# Our cat died



## My Green Pets (Mar 29, 2018)

Sasquatch was such a beautiful kitty. He loved to be brushed and petted. He was very communicative and like to be around people. He normally stayed indoors, but occasionally was let outside to run around.

Recently due to some unhappy changes at home he wasn't receiving the attention he deserved and went missing for a few days.

He was found lying on his side in the yard this afternoon, dead. Don't know how he got out, how long he had been out, or how he died. No injuries to speak of; he was just lying there, in the open, stiff and cold.
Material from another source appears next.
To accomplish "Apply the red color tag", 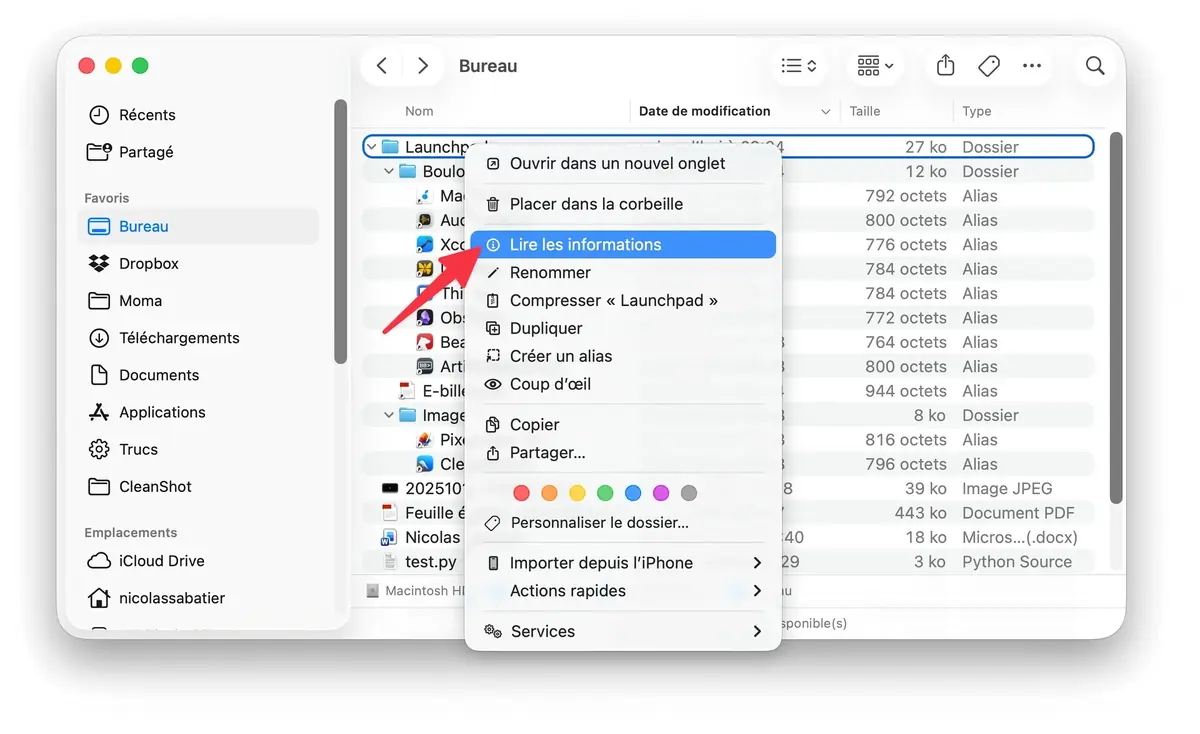I will (521, 493).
He would have been 11 this year.

I am so sorry, little buddy. You didn't deserve to go like this. You will be missed so much. 

These photos were taken March 13th.


----------



## troy (Mar 29, 2018)

Ouch!!! Terrible loss!!! Very sorry!!


----------



## Lanmark (Mar 29, 2018)

I am so sorry to hear of your loss. Saying goodbye can be such a difficult thing to do.


----------



## My Green Pets (Mar 29, 2018)

Lanmark said:


> I am so sorry to hear of your loss. Saying goodbye can be such a difficult thing to do.


Thank you. He shouldn't have had to die out alone in the cold rain. Thinking that he may have laid there suffering before he died is what really breaks my heart.


----------



## abax (Mar 29, 2018)

It breaks my heart as well. Our cats lived to be 17 years old and losing all
three within a year was devastating. Cats, in particular this one, are such
gorgeous creatures. I'm so sorry.


----------



## My Green Pets (Mar 29, 2018)

abax said:


> It breaks my heart as well. Our cats lived to be 17 years old and losing all
> three within a year was devastating. Cats, in particular this one, are such
> gorgeous creatures. I'm so sorry.


Thank you. I can't imagine what you went through. It would have been one thing if he had been sick or very old. I would have at least kind of expected it. But he went before his time. And I feel very much responsible. He didn't deserve this.


----------



## NYEric (Mar 30, 2018)

Sorry. Get another one to love.


----------



## naoki (Mar 30, 2018)

I'm very sorry. 

Does your neighbor use toxic mouse/rat poisoning?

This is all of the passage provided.